The agreement is certainly a step in the right direction for saving nature, as we said in December. However, the work has only just begun. As a reminder, here is what the Framework calls for:
- protection of 30% of the world’s land, water and marine areas by 2030 (only 17% of land and 10% of marine areas are currently protected);
- funding commitments of US$200 billion to achieve these goals;
- annual payments to poor countries of US$20 billion by 2025, and US$30 billion by 2030;
- phasing out or reforming subsidies, which could amount to an additional US$500 billion for nature; and
- strategies to reduce the impact of chemical pollutants and invasive species
Most observers agree that, in practice, much more effort will be required from all stakeholders, governments, investors, businesses and civil society to preserve critical ecosystems and protect remaining abundant species. That said, not only does the agreement provide a goal, but its conclusion during an international summit marked by broad consensus carries significant weight going forward.

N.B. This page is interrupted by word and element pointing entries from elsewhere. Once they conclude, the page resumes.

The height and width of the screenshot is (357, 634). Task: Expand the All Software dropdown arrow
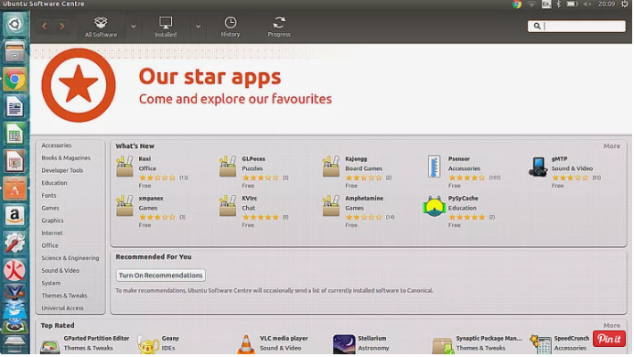(134, 27)
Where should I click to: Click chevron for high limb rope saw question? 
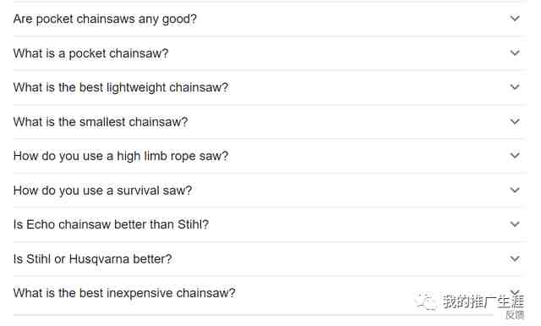click(x=515, y=156)
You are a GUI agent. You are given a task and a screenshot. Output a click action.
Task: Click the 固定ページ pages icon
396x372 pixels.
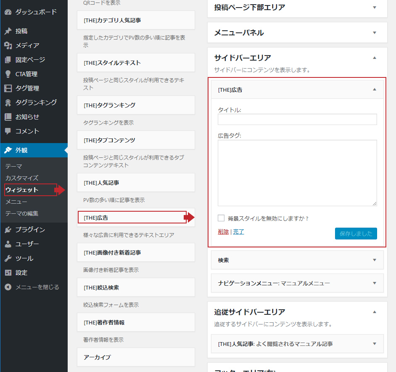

The next UN Conference on Biodiversity will be held in 2024 in Turkey.
New Frameworks for Analysis and Assessment
About half of the world’s gross domestic product is moderately or heavily dependent on nature and its resources. However, for investors to make informed decisions, they will require relevant information about how companies manage their operations and their impacts.
To address this need, the Task Force on Nature-related Financial Disclosures (TNFD) is developing a framework for organizations to “report and act on nature-related opportunities and risks.” Originating in the private sector, the TNFD was created in 2021 with support from the United Nations, the World Wildlife Fund, and Global Canopy.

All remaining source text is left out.